For thousands of years, this region, known as Greater Nicoya to modern scholars, served as a natural crossroads for cultures from as far away as central Mexico and South America. In the early sixteenth century, when Europeans first arrived in the area, the people living in Greater Nicoya spoke languages that belonged to three distinct families, including two that were closely related to Mesoamerican languages spoken to the north. In 1519, Spaniards Juan de Castañeda and Hernán Ponce de León led an expedition that put in at the Gulf of Nicoya and was met by a party of armed Chorotega warriors. The Spaniards noted that the Chorotega language was related to ones spoken in the south-central Mexican highlands, some 1,300 miles away.

Three years later, Spanish officer Gil González Dávila was dispatched as the head of an expedition from the newly founded colony of Panama to subdue the people of Nicaragua and Costa Rica. His force encountered the Indigenous Nicarao people, who drove the Spaniards back. The Nicarao lived between Lake Cocibolca and the Pacific coast and spoke a language related to that spoken by the Aztec, or Mexica, people of central Mexico.

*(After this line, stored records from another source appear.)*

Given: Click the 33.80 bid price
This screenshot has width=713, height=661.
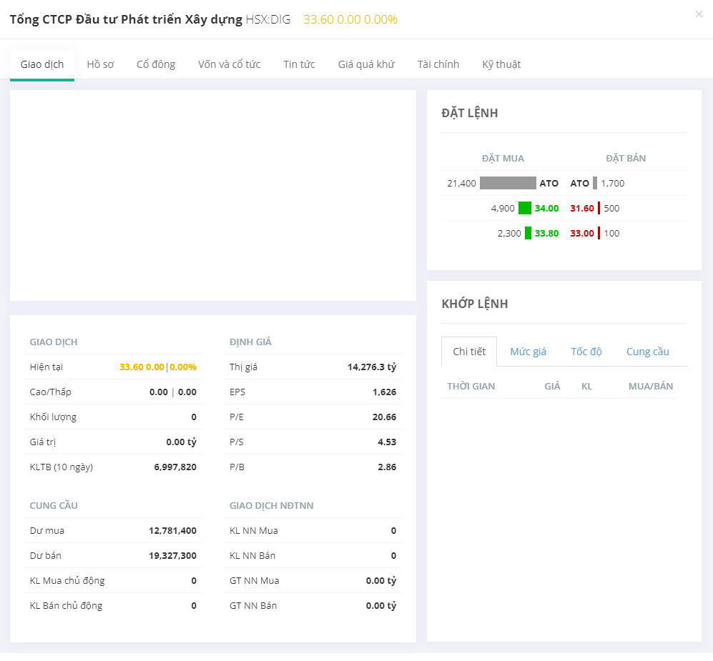Looking at the screenshot, I should (546, 234).
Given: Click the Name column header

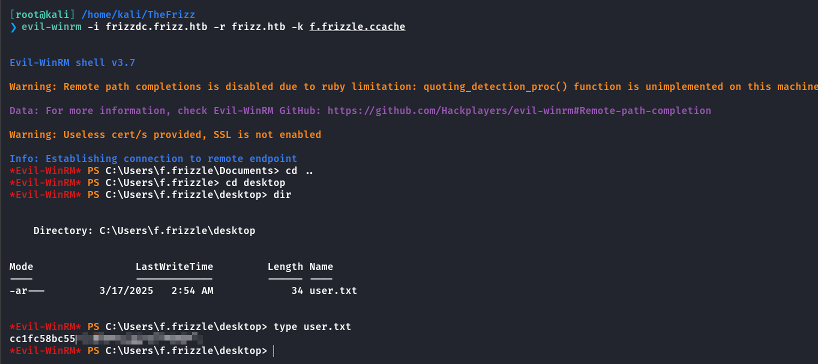Looking at the screenshot, I should click(321, 267).
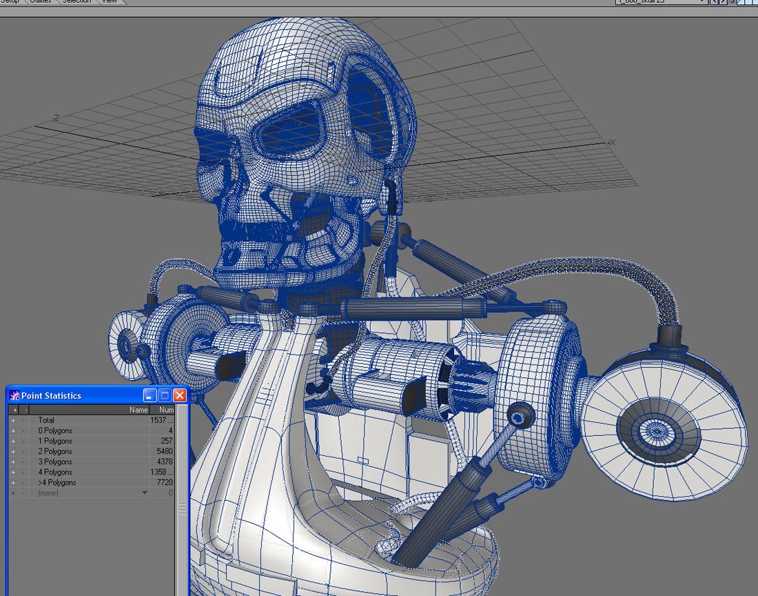Open the (none) point set dropdown

[144, 493]
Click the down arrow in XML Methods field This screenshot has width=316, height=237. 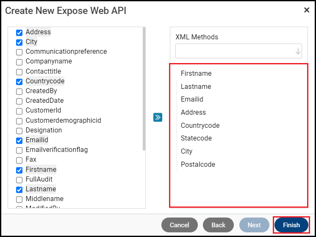(298, 51)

When the Spaniards returned to the region within a decade, they came into contact with speakers of dialects of the Chibchan language family. Languages belonging to this family were once spoken throughout much of Central America, from Honduras to northern Colombia, and are thought to be related to those spoken by people who first arrived there many thousands of years ago.

Greater Nicoya’s Indigenous population fell drastically in the wake of contact with the Spanish. Today, Native peoples make up about 10 percent of Nicaragua’s population, and less than 3 percent of Costa Rica’s. Their ancestors left behind colorful painted pottery, intricate rock art, and life-size stone sculptures, but nothing like the monumental constructions that marked the cities of the Maya and other Mesoamerican peoples. Archaeologists first started to investigate Greater Nicoya in the late nineteenth and early twentieth centuries, but the region is still one of the least archaeologically explored in the Western Hemisphere, according to archaeologist Geoffrey McCafferty of the University of Calgary. “Our understanding of Nicaraguan prehistory remains rudimentary, with significant gaps,” he says. The fact that the Nicarao and Chorotega peoples in the region spoke languages closely related to those spoken in Mexico led twentieth-century scholars to assume that southward migration of Mesoamerican peoples was largely responsible for Greater Nicoya’s vibrant culture.

But archaeologists working on projects over the past two decades, many of which have been directed by McCafferty and his colleagues as well as Nicaraguan and Costa Rican archaeologists, have begun to find evidence that contradicts earlier assumptions about the history of Greater Nicoya. “It’s a much more dynamic area than we thought previously,” says archaeologist Silvia Salgado of the University of Costa Rica.

People living in regions at the edges of major cultural areas such as Mesoamerica are often thought to be backward, almost by definition, says archaeologist Carrie Dennett of Red Deer Polytechnic. “It’s the idea that somehow people can’t exist without some kind of big powerful group telling them who to be,” she says. “So anything they do is because of some kind of external influence rather than internal developments.” In the case of Greater Nicoya, she says, recent discoveries show that perception clearly needs to change.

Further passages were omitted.